La vie de couple de nos deux tourtereaux est bel et bien affectée après la mort des parents de Danilo, car ce dernier doit s’occuper de son petit frère Lucas. Il doit l’emmener à l’école, lui préparer le petit déjeuner… Il a donc moins de temps à consacrer à Marcos qui n’est pas du tout empathique à son égard. Marcos est un peu égoïste et il est déçu du comportement de Danilo. Il ne le dit pas explicitement mais il le suggère dans son attitude. Par contre, Danilo comprend le comportement de son amoureux mais il campe sur ses positions pour le bien de Lucas. Comme dans de nombreux couples, dans de tels passages à vide, la communication est bloquée. Il y a trop de non-dits entre Danilo et Marcos. Aucun des deux n’exprime clairement ce qu’ils veulent réellement. Ils appliquent la politique de l’autruche. Il n’y a pas de disputes entre eux. Seulement de l’embarras.
Toutefois, Marcos décide de faire des efforts en allant chez Danilo et en allant chercher Lucas à l’école. Au début, Lucas n’est pas à l’aise avec Marcos mais il finit par l’accepter. Ce qui n’est pas du tout le cas de Marcos qui n’arrive toujours pas à trouver sa place dans ce nouveau foyer. Il se sent de trop. En fait durant tout le film, Lucas et Marcos se disputent sans le montrer l’amour de Danilo qui est le pivot central de cette histoire. Il s’agit d’un triangle relationnel.
La fin du film est ambigüe. Vous pouvez l’interpréter négativement comme positivement. Le réalisateur a fait exprès de faire planer le doute sur le devenir de la relation entre Danilo et Marcos. Me concernant, ils sont toujours ensemble à la fin. Et je pense que l’auteur pense comme moi. Pour moi, Marcos part en vacances seul pour ne pas gaspiller les billets. Danilo lui répond qu’il aurait aimé l’accompagner mais la grippe l’en empêche. Pourquoi Danilo aurait-il dit ça s’ils n’étaient plus ensemble ? Et pourquoi l’accompagne-t-il ? C’est vrai qu’il aurait pu dire cela en tant qu’ami. Mais ça me parait trop gros !

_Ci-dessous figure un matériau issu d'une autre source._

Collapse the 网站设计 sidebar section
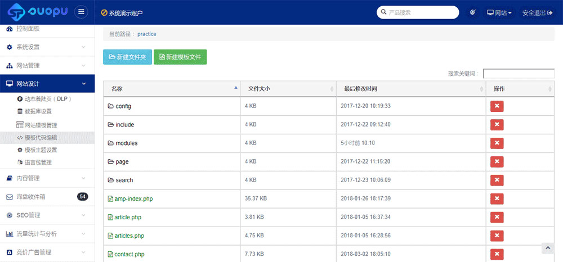The width and height of the screenshot is (563, 262). point(47,84)

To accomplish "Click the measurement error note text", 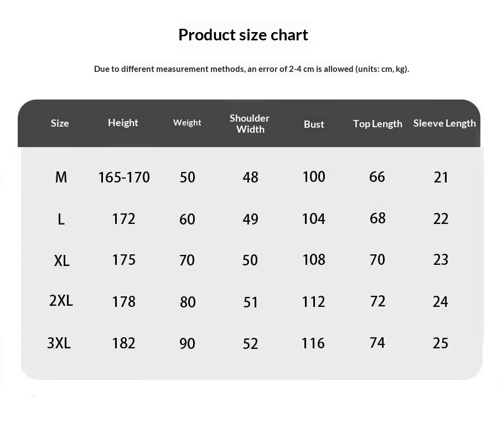I will pos(251,69).
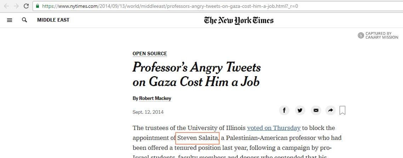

Donc, j’ai vraiment apprécié Café com Leite malgré un côté un peu amateur dans la réalisation. L’histoire va directement à l’essentiel. J’ai senti la complicité entre Danilo et Marcos, trahie par certains détails. Par exemple, lorsque les trois sont dans le canapé, Danilo caresse les cheveux de Marcos en lui faisant une petite tape. Ces gestes ne sont pas très visibles car ils sont dans la pénombre. Mais ce genre de petits détails rend une œuvre cinématographique beaucoup plus crédible et réaliste. J’ai bien aimé la réserve des personnages que certains pourraient détester pour manque d’expressivité. J’ai été touché par la sobriété de ce court-métrage. Bref ! Gros coup de cœur.
Si vous avez aimé Café com Leite, je vous recommande de visionner Eu Não Quero Voltar Sozinho, un court-métrage du même réalisateur.